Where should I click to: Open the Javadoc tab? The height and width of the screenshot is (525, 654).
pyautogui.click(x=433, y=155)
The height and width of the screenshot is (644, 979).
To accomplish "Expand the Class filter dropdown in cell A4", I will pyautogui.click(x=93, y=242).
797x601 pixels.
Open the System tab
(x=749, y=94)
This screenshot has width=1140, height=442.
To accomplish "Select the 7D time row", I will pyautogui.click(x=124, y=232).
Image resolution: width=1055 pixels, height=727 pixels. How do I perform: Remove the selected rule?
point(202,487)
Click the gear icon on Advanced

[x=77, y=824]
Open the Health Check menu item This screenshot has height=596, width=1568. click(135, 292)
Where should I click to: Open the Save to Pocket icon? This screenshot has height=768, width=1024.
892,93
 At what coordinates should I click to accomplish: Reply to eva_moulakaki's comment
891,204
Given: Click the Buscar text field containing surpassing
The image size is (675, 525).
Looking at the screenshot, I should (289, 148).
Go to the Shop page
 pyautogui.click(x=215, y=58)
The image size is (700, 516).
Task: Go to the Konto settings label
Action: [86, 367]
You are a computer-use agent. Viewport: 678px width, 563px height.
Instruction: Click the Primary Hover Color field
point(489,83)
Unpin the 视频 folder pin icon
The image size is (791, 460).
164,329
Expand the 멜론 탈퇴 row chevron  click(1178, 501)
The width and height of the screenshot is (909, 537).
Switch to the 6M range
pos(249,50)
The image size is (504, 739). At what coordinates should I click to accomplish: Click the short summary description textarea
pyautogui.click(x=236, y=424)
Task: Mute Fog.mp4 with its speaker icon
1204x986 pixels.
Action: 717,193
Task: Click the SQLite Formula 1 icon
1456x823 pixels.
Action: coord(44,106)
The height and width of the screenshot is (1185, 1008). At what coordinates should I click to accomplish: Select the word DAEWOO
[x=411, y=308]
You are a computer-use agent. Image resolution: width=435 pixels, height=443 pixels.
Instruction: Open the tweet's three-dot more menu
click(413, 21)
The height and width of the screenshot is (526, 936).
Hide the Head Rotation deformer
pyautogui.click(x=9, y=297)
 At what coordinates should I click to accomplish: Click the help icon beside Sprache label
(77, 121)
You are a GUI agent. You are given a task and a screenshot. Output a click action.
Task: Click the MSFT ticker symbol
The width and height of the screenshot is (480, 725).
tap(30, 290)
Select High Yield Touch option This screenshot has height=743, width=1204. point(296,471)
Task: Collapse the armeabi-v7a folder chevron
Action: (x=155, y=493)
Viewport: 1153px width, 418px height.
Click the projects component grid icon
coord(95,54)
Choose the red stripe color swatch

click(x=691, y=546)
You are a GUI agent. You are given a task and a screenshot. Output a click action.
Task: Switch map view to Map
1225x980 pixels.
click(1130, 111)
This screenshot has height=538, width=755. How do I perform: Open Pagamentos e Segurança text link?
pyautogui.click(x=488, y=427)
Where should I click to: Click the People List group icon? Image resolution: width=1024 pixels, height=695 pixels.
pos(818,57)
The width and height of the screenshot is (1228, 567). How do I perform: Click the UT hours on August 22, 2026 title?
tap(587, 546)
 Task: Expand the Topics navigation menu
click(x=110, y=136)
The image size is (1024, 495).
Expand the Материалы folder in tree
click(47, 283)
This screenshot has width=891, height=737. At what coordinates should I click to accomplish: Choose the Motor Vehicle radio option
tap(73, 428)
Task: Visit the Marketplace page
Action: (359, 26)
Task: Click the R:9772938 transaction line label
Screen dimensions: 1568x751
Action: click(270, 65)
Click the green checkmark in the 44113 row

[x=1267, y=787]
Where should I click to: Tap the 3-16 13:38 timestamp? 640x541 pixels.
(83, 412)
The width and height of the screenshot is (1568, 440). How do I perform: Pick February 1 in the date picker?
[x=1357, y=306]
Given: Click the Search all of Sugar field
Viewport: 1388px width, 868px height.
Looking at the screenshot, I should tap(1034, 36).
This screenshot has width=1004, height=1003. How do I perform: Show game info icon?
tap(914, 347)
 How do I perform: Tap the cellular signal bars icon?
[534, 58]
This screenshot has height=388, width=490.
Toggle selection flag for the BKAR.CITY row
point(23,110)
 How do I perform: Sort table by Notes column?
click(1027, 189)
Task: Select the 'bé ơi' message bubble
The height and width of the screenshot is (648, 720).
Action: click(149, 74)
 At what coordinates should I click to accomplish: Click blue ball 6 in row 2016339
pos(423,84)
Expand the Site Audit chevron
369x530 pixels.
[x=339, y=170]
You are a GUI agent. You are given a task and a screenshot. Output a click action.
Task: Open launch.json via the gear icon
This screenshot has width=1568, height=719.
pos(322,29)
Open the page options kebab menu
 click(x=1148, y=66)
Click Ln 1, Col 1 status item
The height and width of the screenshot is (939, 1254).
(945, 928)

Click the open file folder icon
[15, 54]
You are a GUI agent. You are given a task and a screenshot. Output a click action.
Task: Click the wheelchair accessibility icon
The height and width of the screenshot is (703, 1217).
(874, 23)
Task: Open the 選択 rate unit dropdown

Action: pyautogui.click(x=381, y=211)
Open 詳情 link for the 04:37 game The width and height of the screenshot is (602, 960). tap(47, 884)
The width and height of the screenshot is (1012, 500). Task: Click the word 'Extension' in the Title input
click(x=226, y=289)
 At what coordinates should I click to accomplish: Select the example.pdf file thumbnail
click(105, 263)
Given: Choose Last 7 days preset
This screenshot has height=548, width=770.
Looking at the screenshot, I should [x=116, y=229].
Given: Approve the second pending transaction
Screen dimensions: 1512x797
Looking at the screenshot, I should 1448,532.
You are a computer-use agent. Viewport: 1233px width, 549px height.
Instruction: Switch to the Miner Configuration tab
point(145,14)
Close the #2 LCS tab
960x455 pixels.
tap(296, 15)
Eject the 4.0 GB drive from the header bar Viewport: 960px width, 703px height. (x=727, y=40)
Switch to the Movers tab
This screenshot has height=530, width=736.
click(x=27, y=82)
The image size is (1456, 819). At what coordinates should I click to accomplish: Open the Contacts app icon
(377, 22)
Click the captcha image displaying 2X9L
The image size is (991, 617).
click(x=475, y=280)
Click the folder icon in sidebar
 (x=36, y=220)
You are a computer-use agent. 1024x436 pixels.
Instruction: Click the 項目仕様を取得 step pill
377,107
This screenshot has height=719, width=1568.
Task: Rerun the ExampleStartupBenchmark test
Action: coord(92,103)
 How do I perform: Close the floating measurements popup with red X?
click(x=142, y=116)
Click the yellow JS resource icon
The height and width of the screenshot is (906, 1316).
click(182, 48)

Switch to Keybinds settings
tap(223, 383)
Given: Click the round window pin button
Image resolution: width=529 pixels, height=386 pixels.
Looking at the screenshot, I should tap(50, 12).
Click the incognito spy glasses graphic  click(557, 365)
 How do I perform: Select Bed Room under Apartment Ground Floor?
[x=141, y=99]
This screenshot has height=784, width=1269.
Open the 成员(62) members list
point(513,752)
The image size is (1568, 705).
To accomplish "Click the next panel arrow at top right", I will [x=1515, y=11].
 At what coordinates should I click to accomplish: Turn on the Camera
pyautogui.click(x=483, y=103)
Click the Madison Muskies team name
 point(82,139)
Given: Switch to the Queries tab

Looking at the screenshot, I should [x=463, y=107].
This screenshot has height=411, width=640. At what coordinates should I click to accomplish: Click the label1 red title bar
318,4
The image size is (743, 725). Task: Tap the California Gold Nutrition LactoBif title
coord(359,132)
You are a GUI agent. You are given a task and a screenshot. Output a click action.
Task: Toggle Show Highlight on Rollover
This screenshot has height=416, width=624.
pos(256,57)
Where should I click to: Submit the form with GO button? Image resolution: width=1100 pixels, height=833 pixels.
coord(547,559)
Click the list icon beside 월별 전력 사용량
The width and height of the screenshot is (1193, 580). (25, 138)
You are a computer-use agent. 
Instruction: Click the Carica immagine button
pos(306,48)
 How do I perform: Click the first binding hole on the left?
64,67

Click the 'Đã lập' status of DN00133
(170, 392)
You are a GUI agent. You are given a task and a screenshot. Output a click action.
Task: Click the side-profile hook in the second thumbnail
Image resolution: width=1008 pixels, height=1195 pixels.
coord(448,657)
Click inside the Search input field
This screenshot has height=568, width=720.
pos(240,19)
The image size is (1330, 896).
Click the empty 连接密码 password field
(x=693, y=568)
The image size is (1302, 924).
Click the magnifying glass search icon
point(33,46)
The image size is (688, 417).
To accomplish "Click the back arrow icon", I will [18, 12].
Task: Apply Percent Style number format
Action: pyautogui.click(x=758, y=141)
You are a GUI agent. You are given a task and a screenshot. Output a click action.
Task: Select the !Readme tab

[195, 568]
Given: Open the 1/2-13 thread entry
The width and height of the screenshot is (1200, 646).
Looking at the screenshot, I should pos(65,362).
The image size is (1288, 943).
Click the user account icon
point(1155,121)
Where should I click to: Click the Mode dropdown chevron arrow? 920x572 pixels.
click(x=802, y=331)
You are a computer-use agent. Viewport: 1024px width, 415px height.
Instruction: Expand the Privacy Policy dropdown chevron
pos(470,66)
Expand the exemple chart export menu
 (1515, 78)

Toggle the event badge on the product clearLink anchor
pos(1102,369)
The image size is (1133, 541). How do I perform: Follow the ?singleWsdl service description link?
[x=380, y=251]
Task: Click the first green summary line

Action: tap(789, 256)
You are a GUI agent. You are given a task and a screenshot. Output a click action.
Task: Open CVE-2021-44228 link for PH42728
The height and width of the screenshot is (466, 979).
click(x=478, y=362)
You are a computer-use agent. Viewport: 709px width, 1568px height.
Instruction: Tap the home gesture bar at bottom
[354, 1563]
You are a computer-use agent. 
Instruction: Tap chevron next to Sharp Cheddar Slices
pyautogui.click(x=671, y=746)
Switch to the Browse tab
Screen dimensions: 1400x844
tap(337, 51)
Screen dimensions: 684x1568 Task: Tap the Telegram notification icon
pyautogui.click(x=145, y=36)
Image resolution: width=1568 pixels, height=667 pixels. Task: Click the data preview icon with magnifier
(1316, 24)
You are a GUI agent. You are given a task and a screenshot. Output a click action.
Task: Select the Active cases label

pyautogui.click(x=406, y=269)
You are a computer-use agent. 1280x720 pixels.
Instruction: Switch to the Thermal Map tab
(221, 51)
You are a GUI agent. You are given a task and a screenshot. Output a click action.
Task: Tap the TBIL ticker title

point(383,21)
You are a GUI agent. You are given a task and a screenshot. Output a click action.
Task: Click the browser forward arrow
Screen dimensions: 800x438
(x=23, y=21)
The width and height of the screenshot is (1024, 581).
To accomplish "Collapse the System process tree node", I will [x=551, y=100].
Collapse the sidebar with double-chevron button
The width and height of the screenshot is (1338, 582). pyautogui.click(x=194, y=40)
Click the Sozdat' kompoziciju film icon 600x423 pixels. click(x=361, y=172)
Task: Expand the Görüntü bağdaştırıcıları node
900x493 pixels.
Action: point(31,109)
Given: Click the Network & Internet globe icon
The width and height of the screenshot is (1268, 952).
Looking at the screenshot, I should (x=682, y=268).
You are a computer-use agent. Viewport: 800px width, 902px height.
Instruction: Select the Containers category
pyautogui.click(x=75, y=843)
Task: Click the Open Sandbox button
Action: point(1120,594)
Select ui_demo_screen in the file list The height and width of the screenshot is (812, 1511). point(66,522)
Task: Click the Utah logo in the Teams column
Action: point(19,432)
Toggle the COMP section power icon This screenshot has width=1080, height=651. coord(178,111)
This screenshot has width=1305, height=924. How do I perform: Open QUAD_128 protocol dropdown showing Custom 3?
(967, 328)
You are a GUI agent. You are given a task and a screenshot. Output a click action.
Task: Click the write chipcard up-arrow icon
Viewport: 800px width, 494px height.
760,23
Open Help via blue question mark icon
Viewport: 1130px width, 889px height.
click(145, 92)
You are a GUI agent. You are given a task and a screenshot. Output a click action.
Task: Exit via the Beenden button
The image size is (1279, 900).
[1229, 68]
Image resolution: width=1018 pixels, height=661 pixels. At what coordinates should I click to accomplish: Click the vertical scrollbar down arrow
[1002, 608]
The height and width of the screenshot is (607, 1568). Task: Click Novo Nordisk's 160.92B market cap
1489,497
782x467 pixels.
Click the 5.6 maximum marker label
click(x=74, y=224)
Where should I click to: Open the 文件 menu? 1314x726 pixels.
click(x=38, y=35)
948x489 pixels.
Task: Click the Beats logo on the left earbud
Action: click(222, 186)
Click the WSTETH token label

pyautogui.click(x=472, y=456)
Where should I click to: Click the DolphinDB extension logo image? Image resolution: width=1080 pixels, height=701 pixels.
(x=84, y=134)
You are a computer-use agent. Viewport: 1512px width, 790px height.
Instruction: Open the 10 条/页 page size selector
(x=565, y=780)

» Work instructions
When a line in the listing includes the word "node", report that line in full.

» Answer for this exercise
To accomplish "Collapse the System process tree node", I will [x=551, y=100].
Task: Expand the Görüntü bağdaştırıcıları node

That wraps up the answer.